======== Übungstext
Die Inkontinenz der Eltern ist so oft der buchstäbliche Tropfen, der das Fass zum Überlaufen bringt. Vieles können die Töchter verkraften: das ständige Aufpassen müssen bei verwirrten Menschen, die Pflege der Bettlägerigen, das Angebundensein, den fehlenden Urlaub. Kommt aber noch Inkontinenz hinzu, kann diese Stufe der Belastung nicht mehr aufgefangen werden und führt häufig fast schlagartig zu einer totalen Überforderung. Für jede zweite Übersiedelung in ein Pflegeheim ist Inkontinenz der Grund.
Harninkontinenz darf kein Altersschicksal sein
Harninkontinenz – von Laien auch als Blasenschwäche bezeichnet – kann grundsätzlich in jedem Alter auftreten. Alterstypische Veränderungen und Krankheiten im Alter bringen es jedoch mit sich, dass Harninkontinenz mit höherem Lebensalter gehäuft auftritt. Nach Zahlen der Deutschen Kontinenz Gesellschaft leiden in Deutschland etwa fünf Millionen Menschen an einer behandlungs- und versorgungsbedürftigen Harninkontinenz. Schätzungsweise sind davon zwei Millionen älter als 60 Jahre, d. h. dass 11 % der Senioren dieser Altersgruppe betroffen sind, bei den über 80-Jährigen sogar 30 %.
================
======== Vorgegebene Daten
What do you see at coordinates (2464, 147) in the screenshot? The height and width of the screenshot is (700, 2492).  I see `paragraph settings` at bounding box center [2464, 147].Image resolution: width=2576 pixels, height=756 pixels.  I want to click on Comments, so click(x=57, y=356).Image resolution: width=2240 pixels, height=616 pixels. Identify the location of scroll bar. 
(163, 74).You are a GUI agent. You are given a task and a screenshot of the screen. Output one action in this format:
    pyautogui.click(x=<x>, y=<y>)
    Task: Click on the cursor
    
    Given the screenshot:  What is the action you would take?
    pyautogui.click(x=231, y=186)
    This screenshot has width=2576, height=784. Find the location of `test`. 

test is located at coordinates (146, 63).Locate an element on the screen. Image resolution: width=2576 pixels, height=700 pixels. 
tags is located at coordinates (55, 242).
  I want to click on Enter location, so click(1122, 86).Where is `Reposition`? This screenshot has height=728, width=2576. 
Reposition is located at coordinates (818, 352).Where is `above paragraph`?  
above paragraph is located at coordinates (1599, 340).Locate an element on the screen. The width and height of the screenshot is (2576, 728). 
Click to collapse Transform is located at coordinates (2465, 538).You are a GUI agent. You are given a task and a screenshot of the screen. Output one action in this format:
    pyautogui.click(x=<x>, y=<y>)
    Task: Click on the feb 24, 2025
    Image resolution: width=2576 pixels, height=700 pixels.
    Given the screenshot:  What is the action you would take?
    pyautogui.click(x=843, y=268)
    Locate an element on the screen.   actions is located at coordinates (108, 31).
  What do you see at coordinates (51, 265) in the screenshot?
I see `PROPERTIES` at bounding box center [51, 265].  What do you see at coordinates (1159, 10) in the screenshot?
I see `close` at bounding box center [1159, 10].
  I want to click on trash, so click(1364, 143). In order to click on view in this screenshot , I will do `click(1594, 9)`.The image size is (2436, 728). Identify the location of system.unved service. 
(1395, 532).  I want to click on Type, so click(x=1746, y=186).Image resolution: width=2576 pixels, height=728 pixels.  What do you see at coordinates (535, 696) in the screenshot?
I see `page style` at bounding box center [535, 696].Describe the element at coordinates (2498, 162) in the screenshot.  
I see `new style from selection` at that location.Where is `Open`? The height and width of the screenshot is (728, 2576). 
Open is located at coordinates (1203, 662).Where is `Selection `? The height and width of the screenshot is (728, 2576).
================
- [Arbeitsaufträge]:
- A) Welcher Anteil der über 80-Jährigen ist laut dem Text über Harninkontinenz betroffen?
- B) Führe den Text über Harninkontinenz im Alter im Anschluss an seinen letzten Satz weiter.
Die Datensätze sind eigenständiges Material und gehören nicht zum Übungstext.

- [Lösungen]:
- A) Bei den über 80-Jährigen sind 30 % betroffen.

- B)
Eine nach wie vor weit verbreitete Vorstellung ist nun leider, dass Harninkontinenz im Alter als Folge der altersbedingten geistigen und körperlichen Leistungsverminderung hingenommen werden muss, und bei Frauen aufgrund ihrer Anatomie sowieso. Dies kann aber so heute nicht mehr akzeptiert werden. Harninkontinenz ist auch im höheren Alter nicht „normal“, sondern, wie in jüngeren Jahren auch, Anzeichen (Symptom) für eine mehr oder weniger ausgeprägte Störung des unteren Harntraktes, die grundsätzlich auch im Alter noch beeinflussbar ist. Folge dieser falschen Vorstellung ist, dass viele Betroffene keinen Arzt aufsuchen, weil sie ihre Harninkontinenz als ein zu kleines gesundheitliches Problem ansehen und sich zudem genieren. Nicht selten sind aber auch Ärzte der Ansicht, dass Harninkontinenz im Alter nicht mehr „kuriert“ werden kann.
Hilfe bei Inkontinenz: nicht resignieren, sondern handeln!
Beim alten Menschen hat Harninkontinenz nur selten eine Ursache. Meist ist es eine Kombination altersbedingter Abbauprozesse mit verschiedenen anderen Erkrankungen wie etwa Diabetes mellitus, Arteriosklerose oder Parkinson. Gerade das Zusammentreffen mehrerer Krankheiten (Multimorbidität), was in der Regel auch die Einnahme mehrerer Medikamente mit sich überschneidenden Wirkungen zur Folge hat, trägt nicht selten zur Inkontinenz bei. Dies alles kompliziert die Diagnose, macht aber eine Behandlung nicht von vorneherein unmöglich.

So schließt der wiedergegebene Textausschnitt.